“Gap Month” Part 2

30 Days Earlier

I cannot believe I just graduated. Again. The sheer pleasure of earning my Master’s degree is creeping in my veins like vodka shots after another and then some. I can’t wait to board my flight to Vientiane and meet-up with my good friends, devour Lao cuisine I missed so dearly, check-out the new places that were built–or finished–since I left, and rest. Finally, clear my head.

Vientiane is my second home; after all, it is where I started as a professional and the opportunities that came along with the whole experience. It is where I started blogging, ventured into photography and travel writing, served as expat, among other things that turned my life around in four years. I looked forward to this trip ever since my Mother broached the subject of tagging along with her–yet again–since I just graduated and she also felt I needed to rest even just a short while. When my name has been approved as a candidate for graduation, I was on my toes sending out my CV to prospective job posts. But then, I thought, the whole thing would be just as the same four years ago when I found myself working as an expat a week after my college grad. I had to make a choice. I needed change.

Stepping into Wattay International Airport feels like second-nature to me. No amount of uncertainty as to where I should go, how to hold polite conversations with the Immigration Police, fishing out our luggage from the carousel and booking a cab to our hotel. I spoke in my “get-by Lao” and was delighted that I can still talk as if I’m a local–at least with my mastered phrases and inflections.

Then the Month Went By Like A Tremendous Blur

Came Monday morning, my Mom got to work and my Dad, on his sabbatical, and I started with our respective ‘gap activities’. He’s writing and I was catching up on my reading and yes, soul-searching. It felt different experiencing Vientiane like I am a tourist as opposed to being part of the labor force. I was treading on a different world here, seeing Vientiane on a traveler’s lens. There was that element of peace and calmness in the air–characteristics known to tourists in Laos. I felt like all my worries and struggles in the past were melting together with the Mekong breeze. This is going to be an amazing month, I told myself.

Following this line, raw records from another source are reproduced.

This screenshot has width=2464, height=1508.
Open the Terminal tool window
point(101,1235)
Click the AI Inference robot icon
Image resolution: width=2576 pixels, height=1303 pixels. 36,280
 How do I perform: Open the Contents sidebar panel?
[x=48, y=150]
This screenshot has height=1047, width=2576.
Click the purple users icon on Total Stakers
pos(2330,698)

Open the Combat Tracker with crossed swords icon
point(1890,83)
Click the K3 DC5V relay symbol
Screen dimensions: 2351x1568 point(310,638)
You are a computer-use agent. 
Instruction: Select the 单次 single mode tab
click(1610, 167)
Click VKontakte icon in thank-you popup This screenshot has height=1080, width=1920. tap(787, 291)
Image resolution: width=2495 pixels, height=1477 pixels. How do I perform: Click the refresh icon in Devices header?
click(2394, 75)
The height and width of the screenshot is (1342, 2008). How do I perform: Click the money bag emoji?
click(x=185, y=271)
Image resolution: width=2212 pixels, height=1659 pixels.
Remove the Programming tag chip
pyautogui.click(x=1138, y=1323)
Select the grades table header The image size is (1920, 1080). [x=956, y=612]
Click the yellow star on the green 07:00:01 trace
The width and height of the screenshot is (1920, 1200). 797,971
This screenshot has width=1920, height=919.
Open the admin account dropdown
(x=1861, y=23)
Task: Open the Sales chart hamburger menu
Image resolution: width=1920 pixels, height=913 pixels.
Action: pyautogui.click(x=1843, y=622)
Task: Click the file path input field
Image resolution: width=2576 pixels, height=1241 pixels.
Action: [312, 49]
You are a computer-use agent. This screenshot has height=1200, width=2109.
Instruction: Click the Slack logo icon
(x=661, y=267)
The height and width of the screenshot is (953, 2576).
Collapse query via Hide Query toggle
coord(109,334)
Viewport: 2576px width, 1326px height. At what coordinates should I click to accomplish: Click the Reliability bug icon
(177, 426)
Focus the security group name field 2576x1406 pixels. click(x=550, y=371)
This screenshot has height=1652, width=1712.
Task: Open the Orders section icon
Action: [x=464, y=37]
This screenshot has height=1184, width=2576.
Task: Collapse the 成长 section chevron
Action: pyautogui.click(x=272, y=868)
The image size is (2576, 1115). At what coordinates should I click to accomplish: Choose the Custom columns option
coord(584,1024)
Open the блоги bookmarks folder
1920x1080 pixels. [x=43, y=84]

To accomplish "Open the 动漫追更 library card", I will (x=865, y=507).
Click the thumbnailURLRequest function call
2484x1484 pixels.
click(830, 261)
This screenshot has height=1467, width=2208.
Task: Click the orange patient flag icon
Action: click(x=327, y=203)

Apart from weddings, parties, foodtrips and a long reading list I was able to fulfill, it was the soul-searching part that caught me off guard during the month. I busied myself with novels everyday, forgot a little that I am on a diet and ate whatever I felt like (only vegetarian, of course. Okay, not really), met up with my friends whom I dearly missed and above all, reflected on my next steps now that I am closing in to the legitimate age of adulthood. It’s crazy how worrying about absolutely nothing at all–after years of overthinking–can still drive one insane and restless to do something, hence force to focus on things that matter.

Now, I do have an idea what matters to me–and that is going after something real, something I created with every choice I made in the past. The only thing left to do is stand by it, hold on to it and fight for it. Whatever happens.

And before I knew it, I was packing again to go back to my hometown.